[EXERCISE DETAILS]: Give back exactly the lines from the one holding "You are a GUI" to the bottom of the material, both included, and nothing more. No pictures.

::::

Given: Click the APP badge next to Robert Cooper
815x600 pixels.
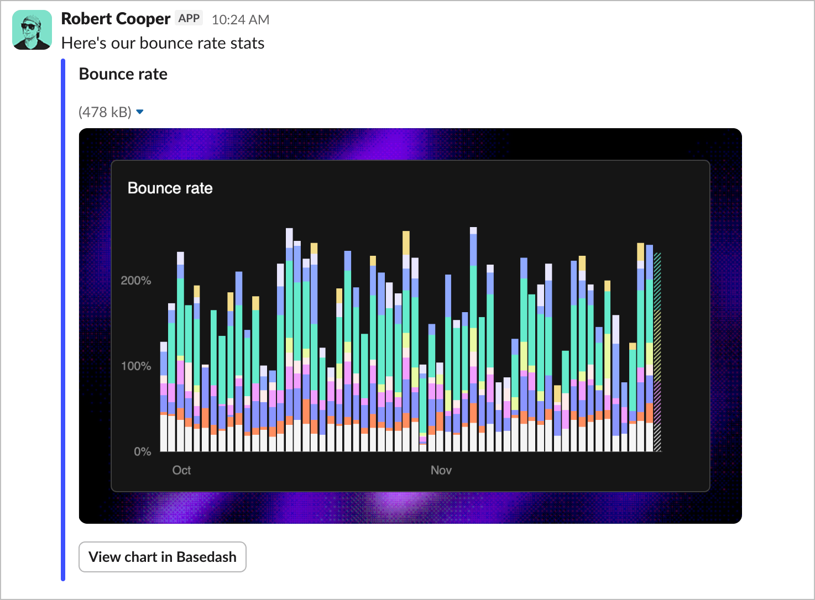Looking at the screenshot, I should pyautogui.click(x=189, y=18).
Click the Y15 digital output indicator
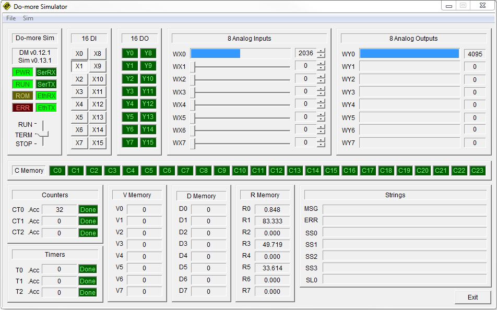This screenshot has width=497, height=310. tap(148, 142)
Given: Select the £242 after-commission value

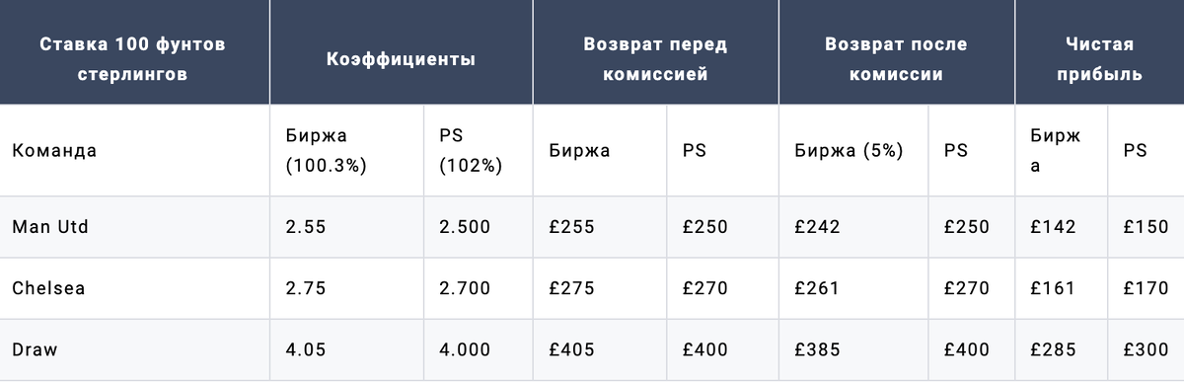Looking at the screenshot, I should [817, 227].
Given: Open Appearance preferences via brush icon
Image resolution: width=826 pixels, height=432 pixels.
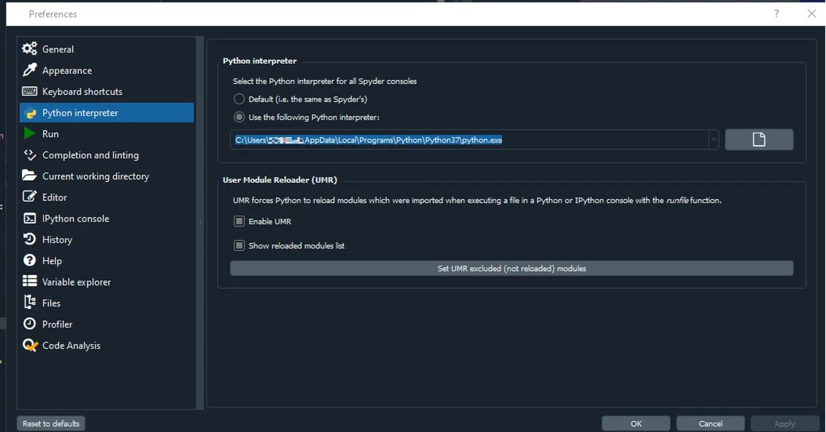Looking at the screenshot, I should point(29,70).
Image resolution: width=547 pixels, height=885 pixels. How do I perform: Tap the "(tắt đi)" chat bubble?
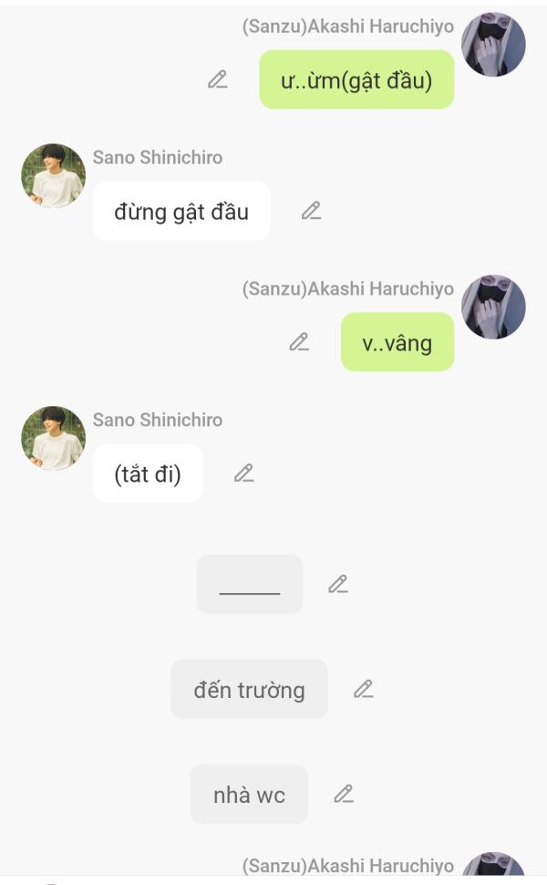point(148,474)
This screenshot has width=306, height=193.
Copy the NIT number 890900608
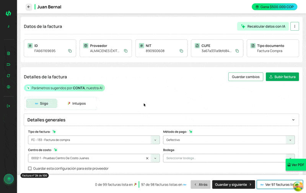click(x=181, y=51)
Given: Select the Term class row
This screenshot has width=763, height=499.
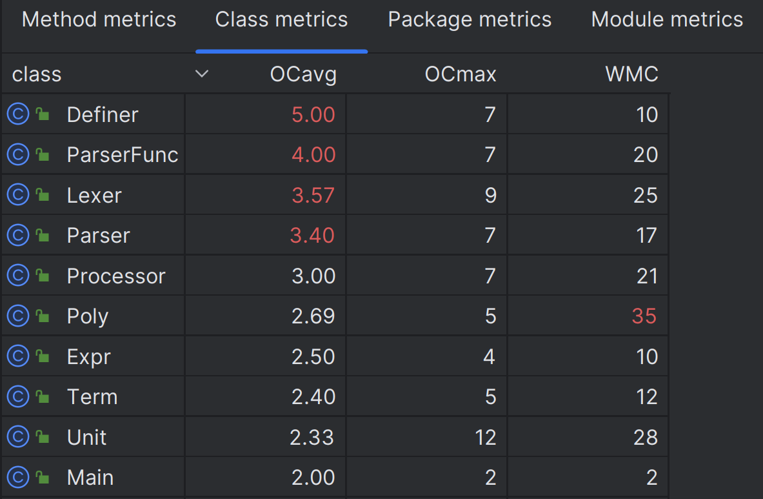Looking at the screenshot, I should click(92, 397).
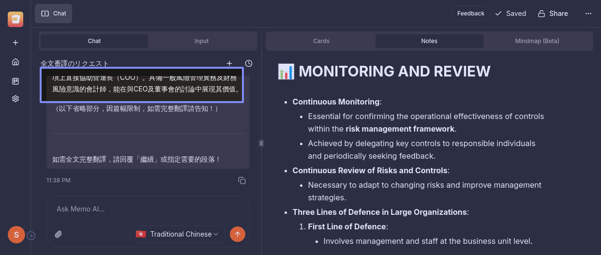
Task: Copy the chat message response
Action: [x=242, y=180]
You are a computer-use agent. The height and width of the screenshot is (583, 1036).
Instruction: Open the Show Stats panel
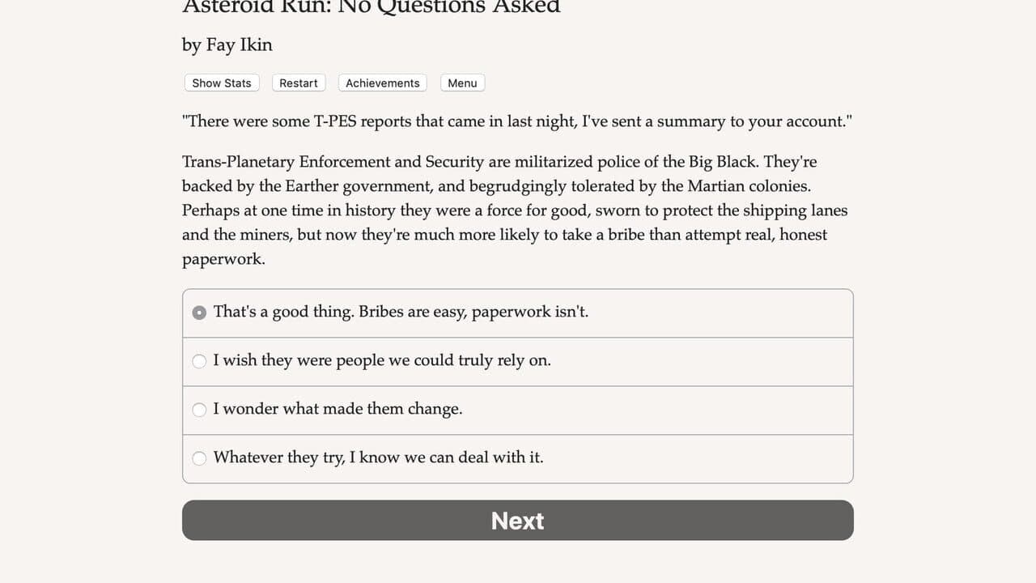tap(221, 83)
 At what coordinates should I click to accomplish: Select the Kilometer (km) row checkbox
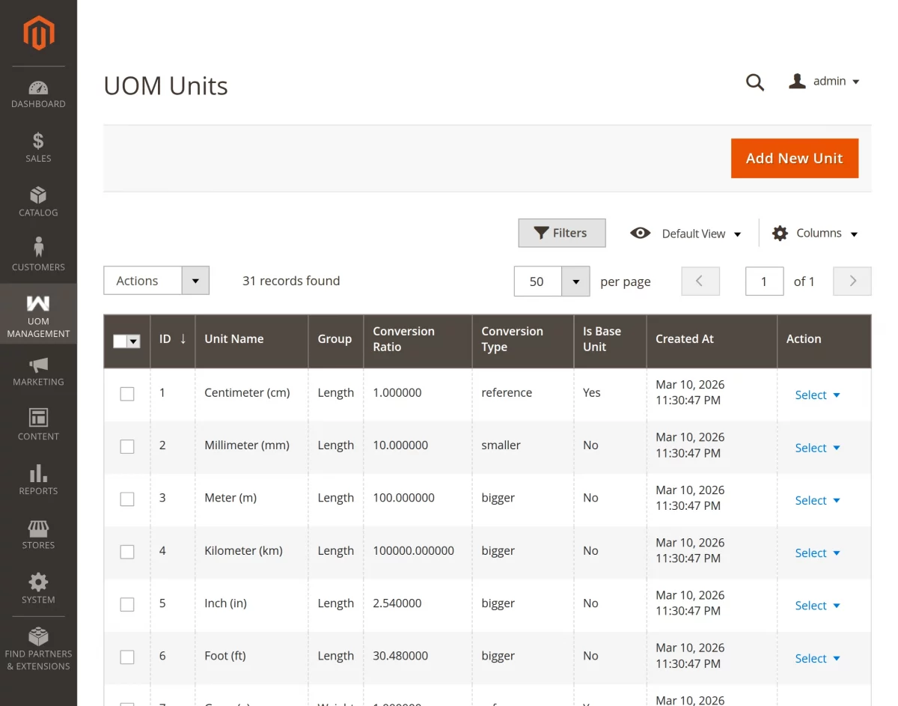pyautogui.click(x=127, y=551)
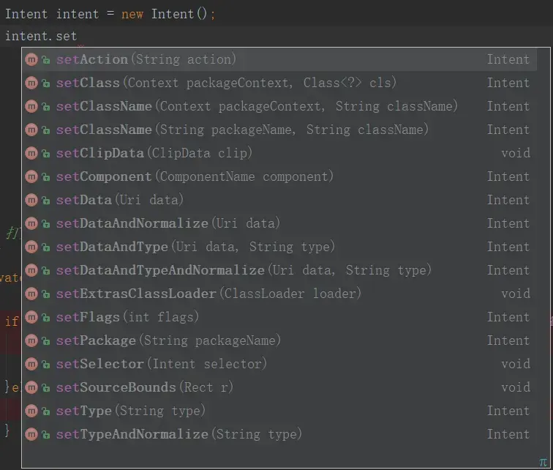Screen dimensions: 553x470
Task: Click the method icon next to setTypeAndNormalize
Action: click(31, 435)
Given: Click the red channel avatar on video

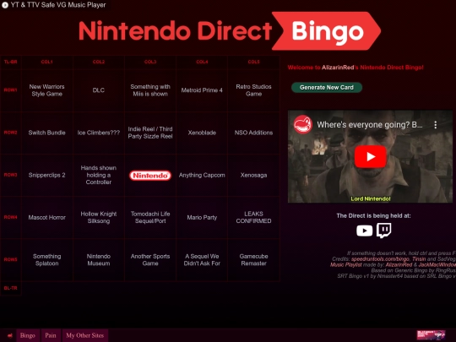Looking at the screenshot, I should 303,124.
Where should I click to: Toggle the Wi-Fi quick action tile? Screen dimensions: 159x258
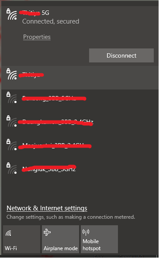click(x=21, y=239)
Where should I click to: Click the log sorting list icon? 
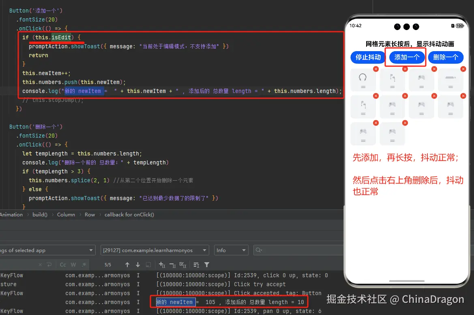click(x=195, y=264)
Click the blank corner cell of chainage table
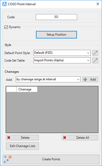The height and width of the screenshot is (166, 102). click(11, 89)
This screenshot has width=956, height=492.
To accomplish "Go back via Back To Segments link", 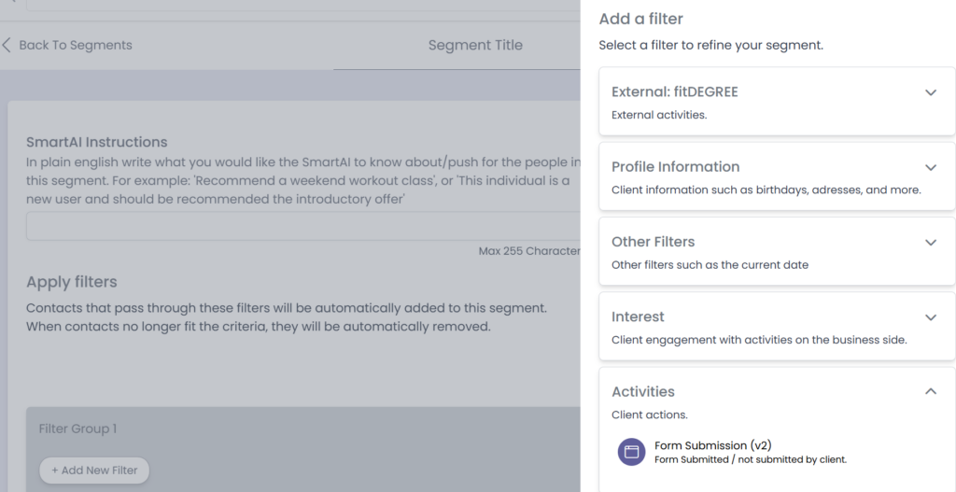I will [75, 45].
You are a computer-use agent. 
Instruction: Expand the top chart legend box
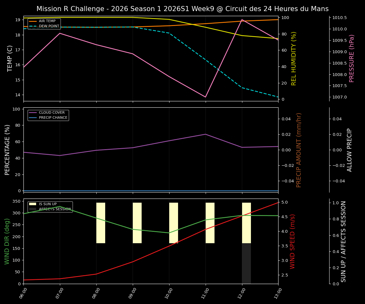point(44,23)
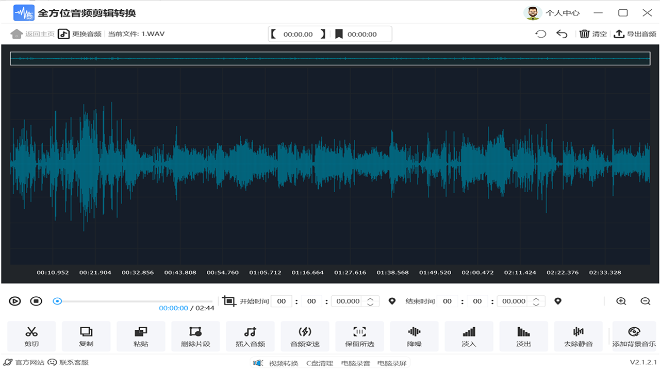Apply the 淡入 fade-in effect
This screenshot has width=660, height=371.
tap(469, 336)
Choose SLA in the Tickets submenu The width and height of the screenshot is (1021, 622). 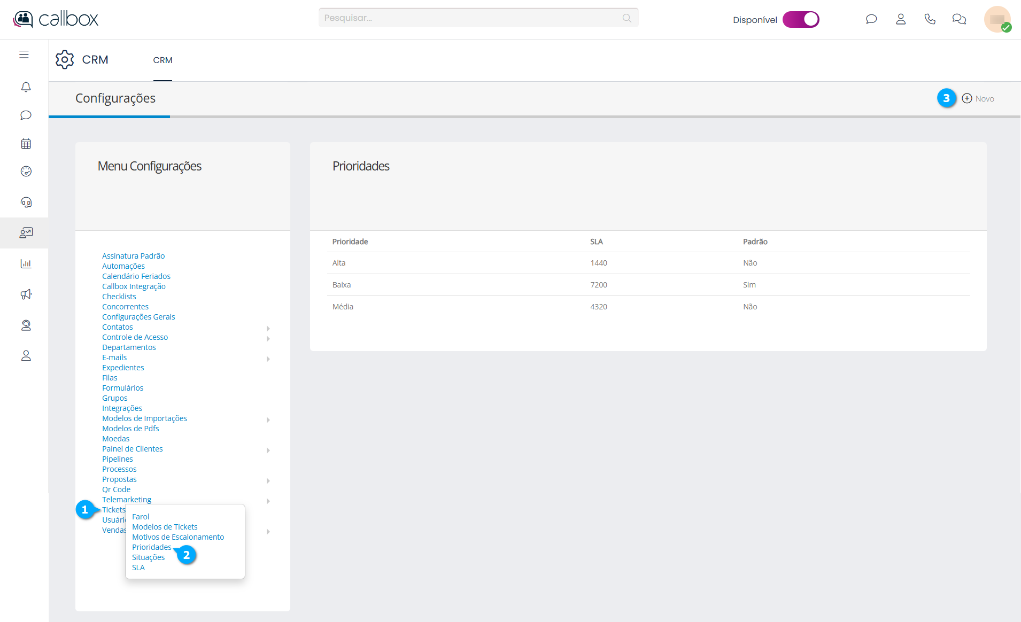[138, 567]
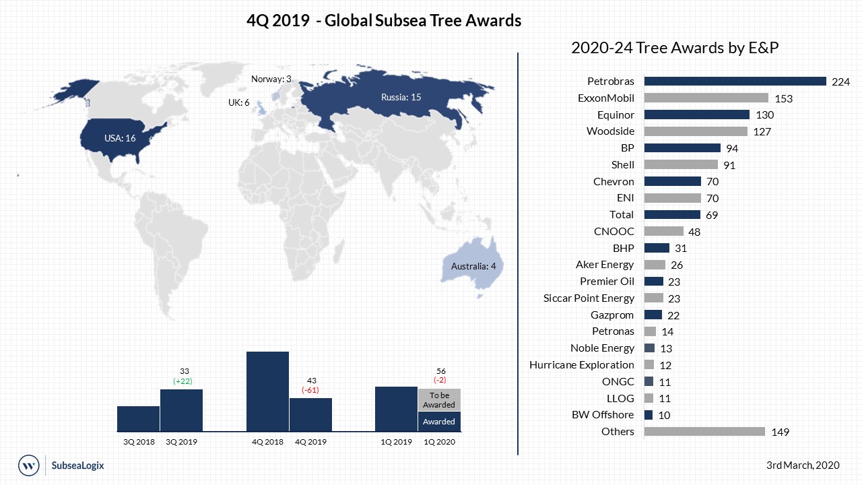
Task: Click the UK: 6 map label
Action: [x=238, y=102]
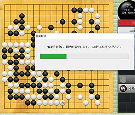Click the unfilled part of progress bar
The width and height of the screenshot is (135, 115).
click(x=97, y=56)
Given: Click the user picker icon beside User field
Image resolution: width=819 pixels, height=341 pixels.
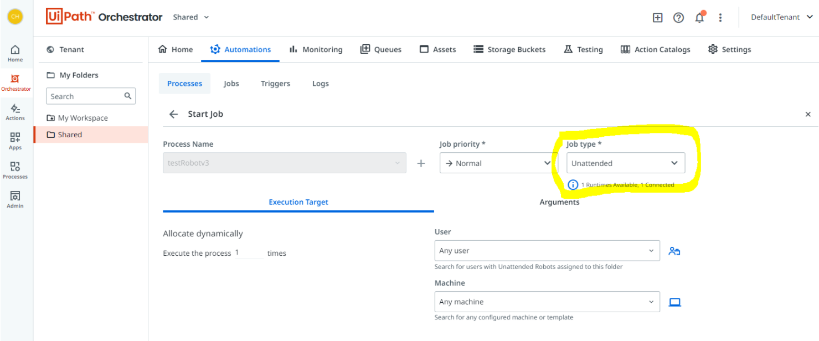Looking at the screenshot, I should pyautogui.click(x=674, y=251).
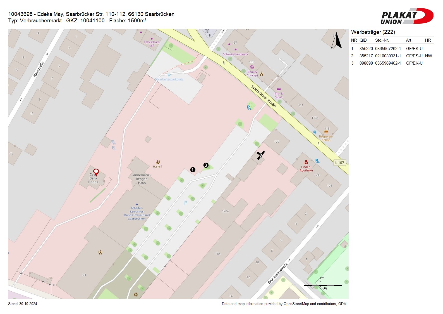Click the Halle 1 building icon
443x314 pixels.
click(x=158, y=162)
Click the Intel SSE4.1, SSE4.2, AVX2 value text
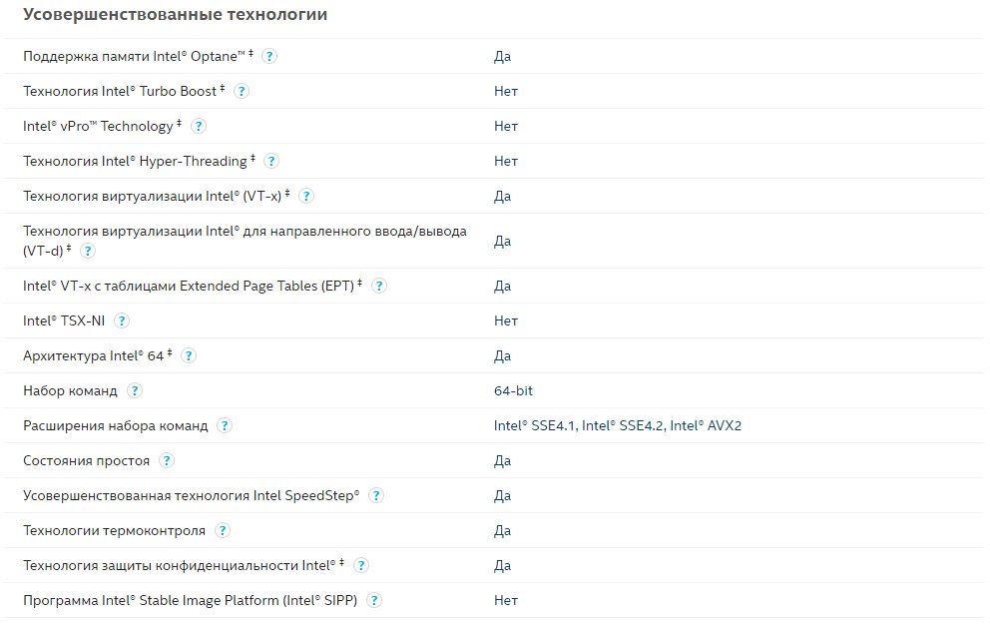 (617, 425)
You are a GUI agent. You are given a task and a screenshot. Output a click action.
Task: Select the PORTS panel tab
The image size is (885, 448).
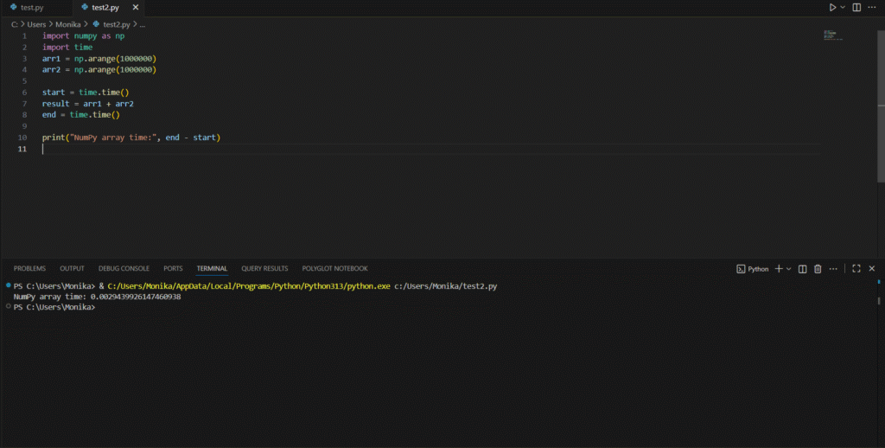(173, 268)
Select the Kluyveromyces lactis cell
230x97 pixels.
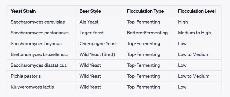[x=41, y=87]
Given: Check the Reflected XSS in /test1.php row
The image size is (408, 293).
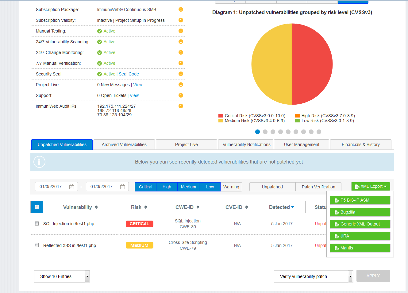Looking at the screenshot, I should click(x=37, y=245).
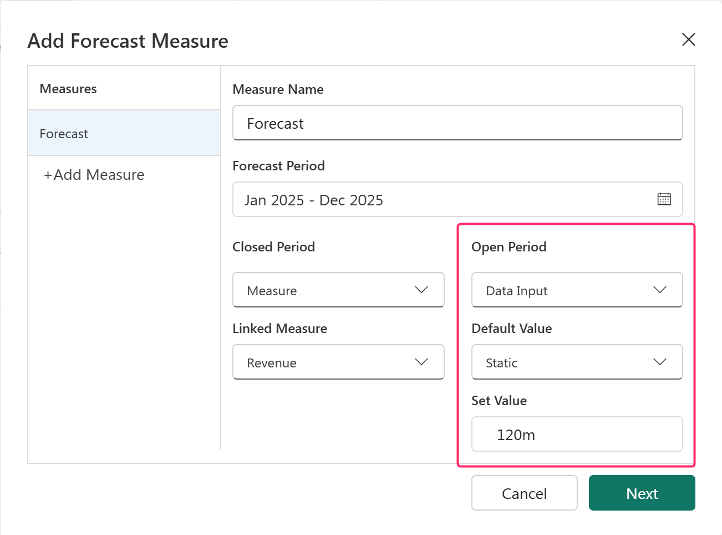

::::

[RESULT]:
You are a GUI agent. You are given a task and a screenshot. Output a click action.
Task: Select the PORTS panel tab
The image size is (885, 448).
(173, 268)
Select the Kluyveromyces lactis cell
230x97 pixels.
[x=41, y=87]
Given: Check the Reflected XSS in /test1.php row
The image size is (408, 293).
Looking at the screenshot, I should click(x=37, y=245).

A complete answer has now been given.